The funny thing is, the last time I was there I didn’t feel that way at all.

It was 1992. I was 14 years old, and my family was on a day trip to the Magic Kingdom. Even though park maintenance had not yet begun to slip the way it would later in the decade, Tomorrowland felt like an abandoned corner of the park that the Imagineers had forgotten about. More than anything else, it reminded me of Marineland.
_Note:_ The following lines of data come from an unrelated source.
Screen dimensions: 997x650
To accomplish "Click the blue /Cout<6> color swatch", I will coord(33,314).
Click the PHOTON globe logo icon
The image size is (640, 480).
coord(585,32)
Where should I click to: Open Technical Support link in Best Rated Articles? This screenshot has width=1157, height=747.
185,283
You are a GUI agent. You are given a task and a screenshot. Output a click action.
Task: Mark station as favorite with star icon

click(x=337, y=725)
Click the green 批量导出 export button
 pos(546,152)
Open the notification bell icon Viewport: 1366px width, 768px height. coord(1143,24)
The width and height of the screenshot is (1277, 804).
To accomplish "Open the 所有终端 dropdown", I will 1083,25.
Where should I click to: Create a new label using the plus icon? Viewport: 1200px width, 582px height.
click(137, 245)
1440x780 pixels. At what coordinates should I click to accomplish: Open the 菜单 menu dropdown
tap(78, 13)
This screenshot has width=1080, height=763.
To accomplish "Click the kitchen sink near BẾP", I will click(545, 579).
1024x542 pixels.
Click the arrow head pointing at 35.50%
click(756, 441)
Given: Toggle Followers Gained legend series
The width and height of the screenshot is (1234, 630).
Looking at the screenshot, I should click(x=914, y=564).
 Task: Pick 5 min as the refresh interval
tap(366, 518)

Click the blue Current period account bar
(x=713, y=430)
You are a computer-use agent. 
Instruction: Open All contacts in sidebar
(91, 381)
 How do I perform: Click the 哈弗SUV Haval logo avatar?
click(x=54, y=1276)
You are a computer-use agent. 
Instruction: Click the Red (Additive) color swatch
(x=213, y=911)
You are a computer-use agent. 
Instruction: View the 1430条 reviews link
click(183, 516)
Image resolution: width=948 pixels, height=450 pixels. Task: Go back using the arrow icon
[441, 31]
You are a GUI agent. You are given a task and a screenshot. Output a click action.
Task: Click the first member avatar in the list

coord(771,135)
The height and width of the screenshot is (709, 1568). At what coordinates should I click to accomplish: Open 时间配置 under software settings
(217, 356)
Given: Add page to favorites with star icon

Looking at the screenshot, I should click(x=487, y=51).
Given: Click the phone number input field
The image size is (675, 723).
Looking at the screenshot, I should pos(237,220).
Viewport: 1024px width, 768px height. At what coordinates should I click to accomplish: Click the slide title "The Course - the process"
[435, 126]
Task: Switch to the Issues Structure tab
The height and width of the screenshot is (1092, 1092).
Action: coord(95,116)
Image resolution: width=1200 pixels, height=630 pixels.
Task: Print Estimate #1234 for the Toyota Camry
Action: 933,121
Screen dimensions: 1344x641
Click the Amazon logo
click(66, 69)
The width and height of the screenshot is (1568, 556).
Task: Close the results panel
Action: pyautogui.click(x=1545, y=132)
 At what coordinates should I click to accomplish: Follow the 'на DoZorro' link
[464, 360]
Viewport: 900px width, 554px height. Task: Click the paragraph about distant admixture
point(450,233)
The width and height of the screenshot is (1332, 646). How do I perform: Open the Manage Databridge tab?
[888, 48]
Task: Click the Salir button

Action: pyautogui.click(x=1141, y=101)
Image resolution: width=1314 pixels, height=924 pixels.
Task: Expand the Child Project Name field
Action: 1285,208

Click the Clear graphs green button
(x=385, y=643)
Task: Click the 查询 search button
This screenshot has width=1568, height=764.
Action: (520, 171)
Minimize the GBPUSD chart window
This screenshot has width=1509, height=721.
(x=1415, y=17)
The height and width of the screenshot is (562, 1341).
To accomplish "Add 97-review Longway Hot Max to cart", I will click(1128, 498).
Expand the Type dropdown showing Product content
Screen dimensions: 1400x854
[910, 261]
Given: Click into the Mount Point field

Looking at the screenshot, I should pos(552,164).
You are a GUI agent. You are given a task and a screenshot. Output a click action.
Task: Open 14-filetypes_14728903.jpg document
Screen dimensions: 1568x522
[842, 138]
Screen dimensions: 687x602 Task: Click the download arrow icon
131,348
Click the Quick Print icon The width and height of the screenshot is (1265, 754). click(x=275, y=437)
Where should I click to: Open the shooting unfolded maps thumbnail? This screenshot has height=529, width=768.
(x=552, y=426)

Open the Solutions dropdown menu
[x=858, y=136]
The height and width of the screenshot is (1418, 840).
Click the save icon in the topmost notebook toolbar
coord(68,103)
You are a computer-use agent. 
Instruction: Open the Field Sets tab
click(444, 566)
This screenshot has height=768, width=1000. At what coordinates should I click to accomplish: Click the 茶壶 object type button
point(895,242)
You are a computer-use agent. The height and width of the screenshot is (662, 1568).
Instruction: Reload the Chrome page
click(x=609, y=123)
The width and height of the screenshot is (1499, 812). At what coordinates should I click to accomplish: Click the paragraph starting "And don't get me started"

Marineland was Florida’s first theme park, a kind of proto-Sea World. Located just south of St. Augustine on A1A, it opened in 1938 and remained popular with tourists well into the 1970s. I made frequent visits on school field trips and family outings during the ‘80s, but by then Marineland had entered into a sustained period of decline thanks to the opening of Sea World. I didn’t notice it when I was in elementary school, but the last trip we made to Marineland was in 1990, and by then even my dense twelve-year-old self could tell that the park had seen better days. Marineland in 1990 was quaint, creaky, and obviously old. Just like Tomorrowland in 1992.

Unfair, you say? Let’s take a look at Tomorrowland’s 1992 attraction lineup. Guests entering the land from the hub were greeted by two attractions that anchored Anaheim’s Tomorrowland when it opened in 1955: Mission To Mars (which was really just Flight To The Moon with a different film) and a CircleVision theater. Pushing farther into the land you had Delta Dreamflight, a ride that was charming, but looked a whole lot like a scaled-down, cheaper version of EPCOT Center’s more elaborate Omnimover attractions. The final scene of the Carousel of Progress was showing audiences of the 1990s what people in the late 1970s imagined life would be like in the late 1980s, and the Grand Prix Raceway was another Disneyland original that was no more futuristic in 1992 than it is today. Compared to EPCOT Center’s sleek, modern Future World, Tomorrowland looked about as pathetic as Marineland did when compared to Orlando’s sleek, modern Sea World.

It’s tempting to look at today’s Tomorrowland with its visual clutter and its crass Licensed Character-infused attractions and think that everything would be perfect if we woke up one morning to find it magically restored to its pre-1994 iteration. That might satisfy a tiny minority of the Disney fan community, but it wouldn’t play well with the general public, that’s for sure. And if we take an objective view, I think even hardcore WEDHeads like me would admit that the old Tomorrowland is best left in the past.